Neue Details zum AMD RS780 Chipsatz

AMD Vor mehr als einem Monat berichteten wir ausführlich über den kommenden AMD RS780 Chipsatz und listeten auch schon die unterschiedlichen Abkömmlinge tabelleraisch auf. Zur genauen Ausstattung des Chipsatzes konnten wir uns zu gegebenem Zeitpunkt aber noch nicht äußern, was wir dann heute - mit neuen Informationen im Gepäck - nachholen wollen.

Der RS780 wurde für Sockel AM2+ Prozessoren mit HyperTransport 3.0 hergestellt. Technisch kann er mit einer Hardwarebeschleunigung für die Wiedergabe von Videos in den Formaten VC-1 und H.246 glänzen.

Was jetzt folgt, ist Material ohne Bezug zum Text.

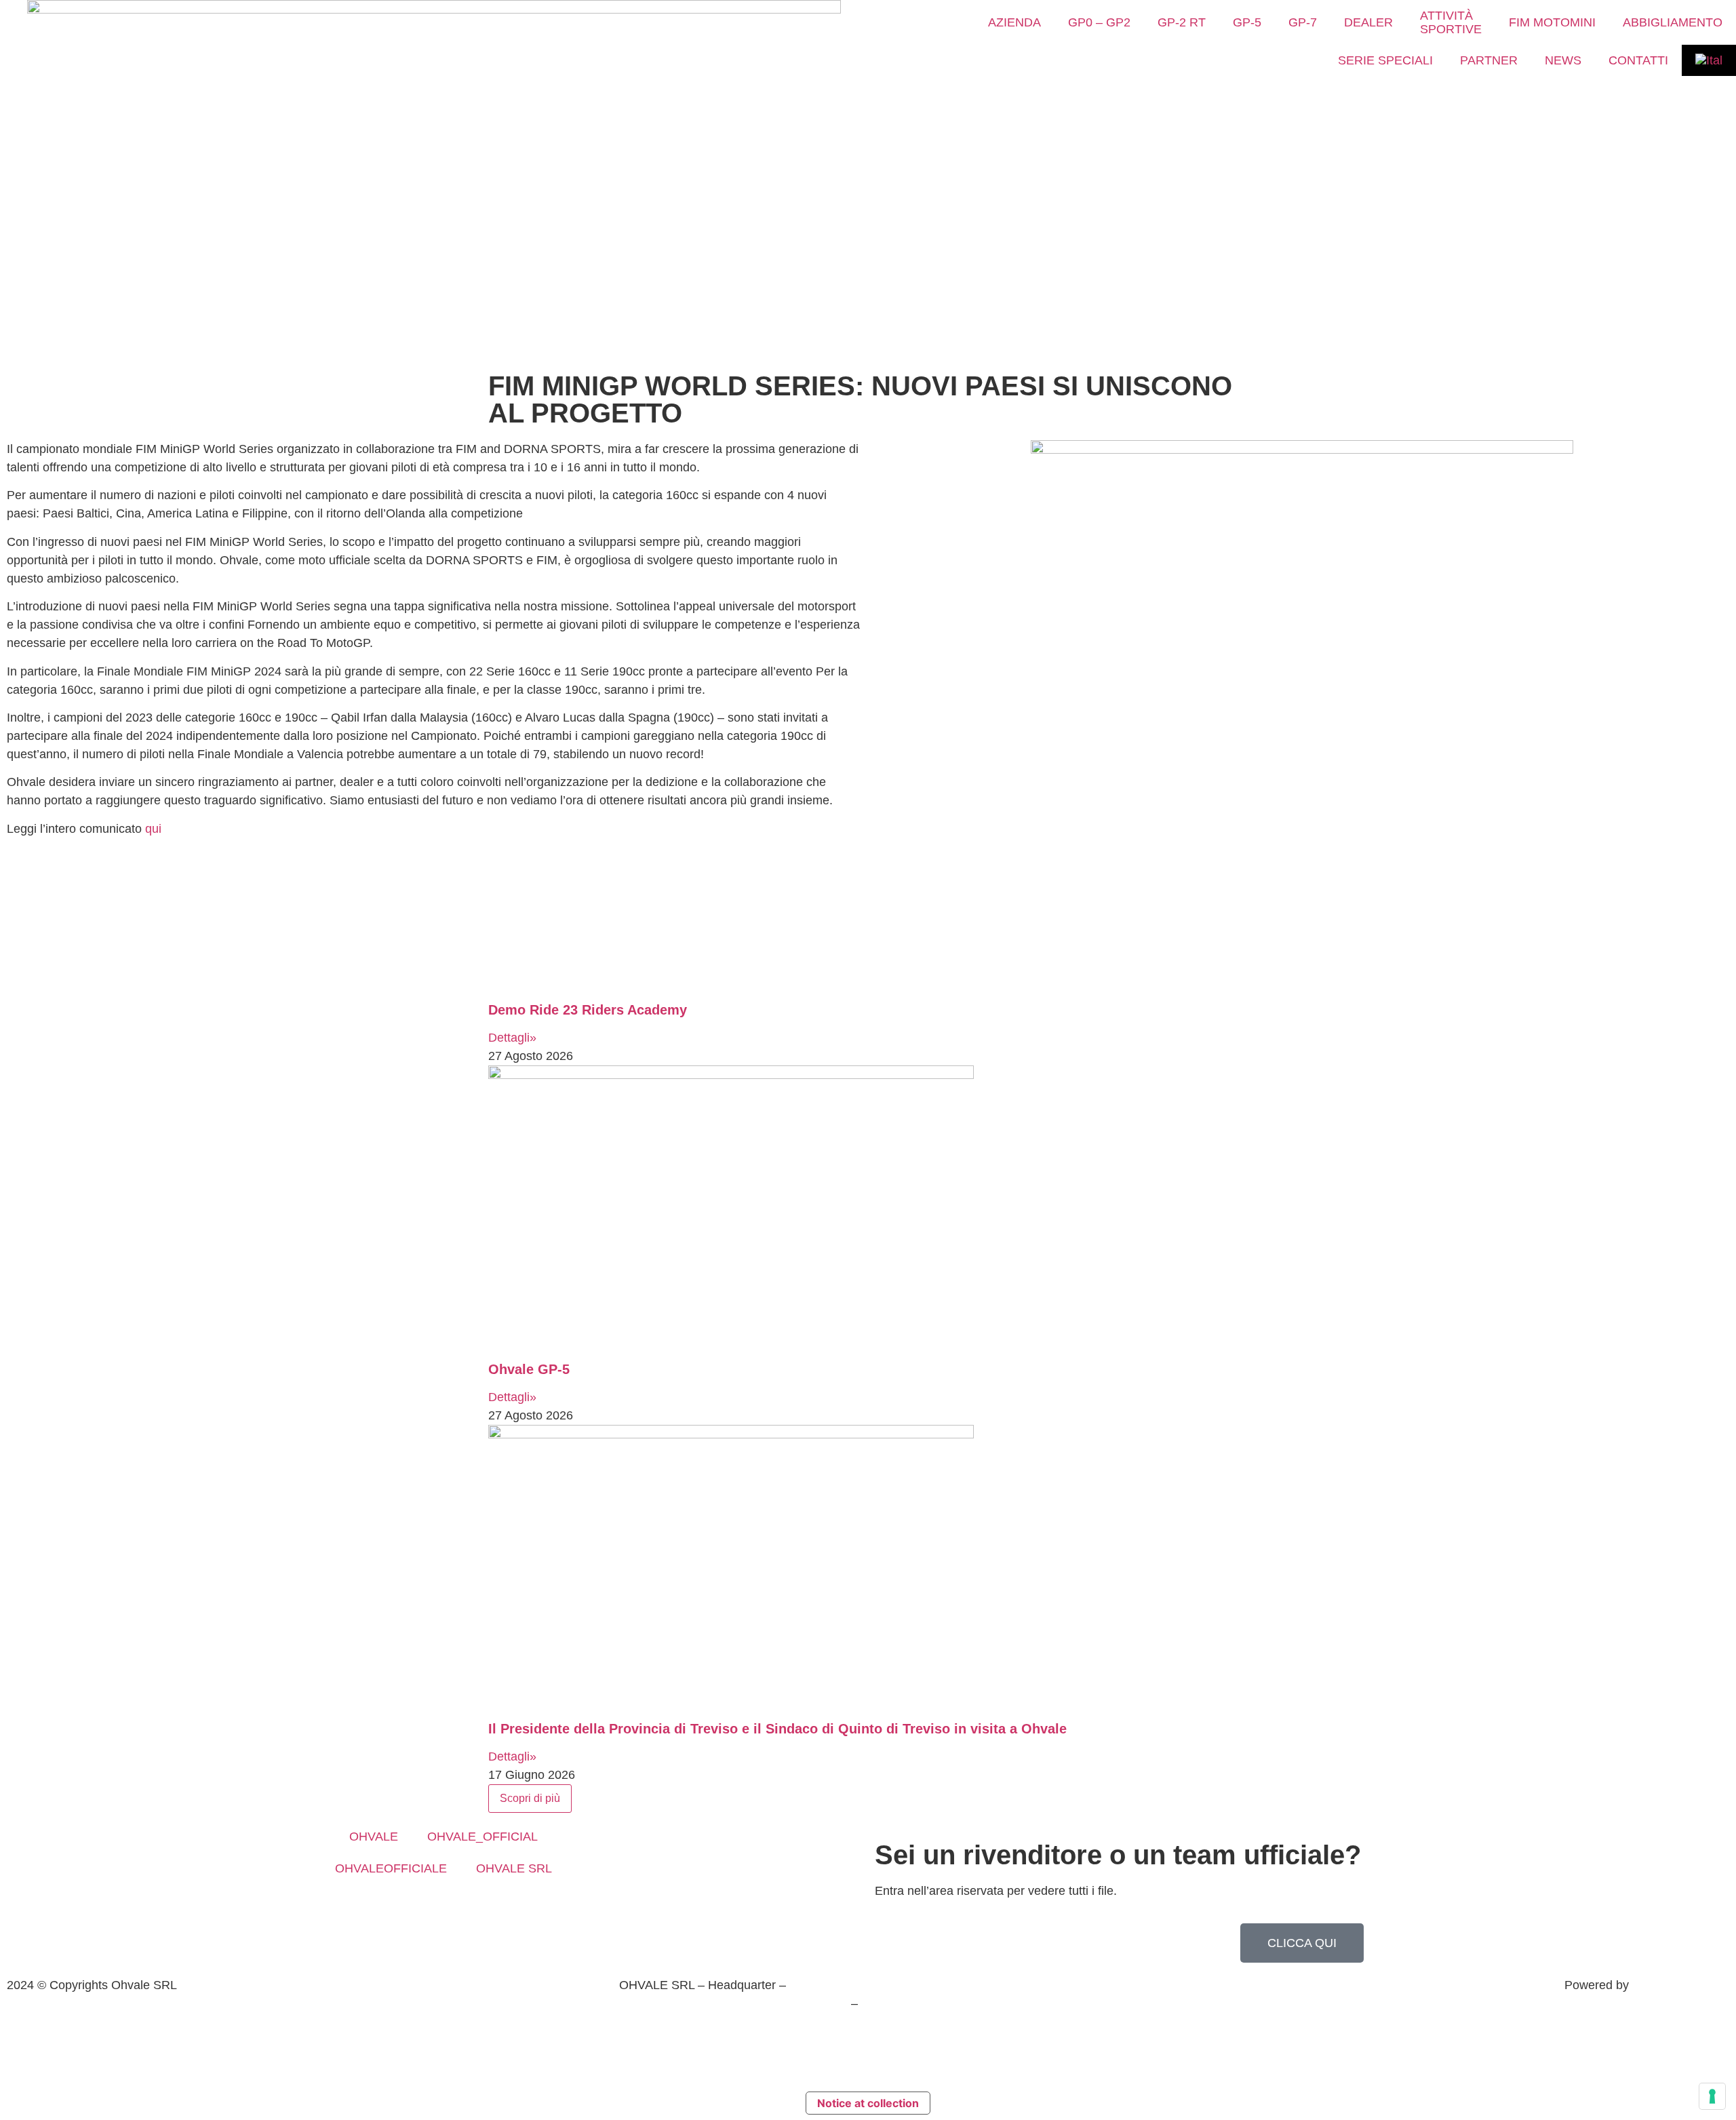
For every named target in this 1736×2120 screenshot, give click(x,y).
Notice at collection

Weiter stattet AMD das künftige Topmodell mit einem Audio-Chip aus, der DisplayPort sowie eine DVI- und HDMI-Übertragung (inklusive HDCP-Signal) unterstützt. Darüber hinaus sind im Support für TV-Out VGA- und LVDS-Signale enthalten.

In der Northbridge des Chipsatzes befindet sich der integrierte Grafikchip, der über zwei unabhängige Display-Controller verfügt. Mittels des Features "Local Frame Buffer" können die Mainboardhersteller selbst bestimmen, wie viel Videospeicher verbaut wird und so zum einen die Leistung beeinflussen als auch einen wirklichen "Konkurrenzkampf" anfangen. Selbstverständlich verfügt der RS780 aber auch noch über einen separaten PCI-Express x16 Steckplatz, der bereits auf der zweiten PCI-Express Generation basiert. Zudem stehen weitere PCI-Express Lanes zur Verfügung, bei denen es abermals im Ermessen der Hersteller liegt, diese individuell umzusetzen.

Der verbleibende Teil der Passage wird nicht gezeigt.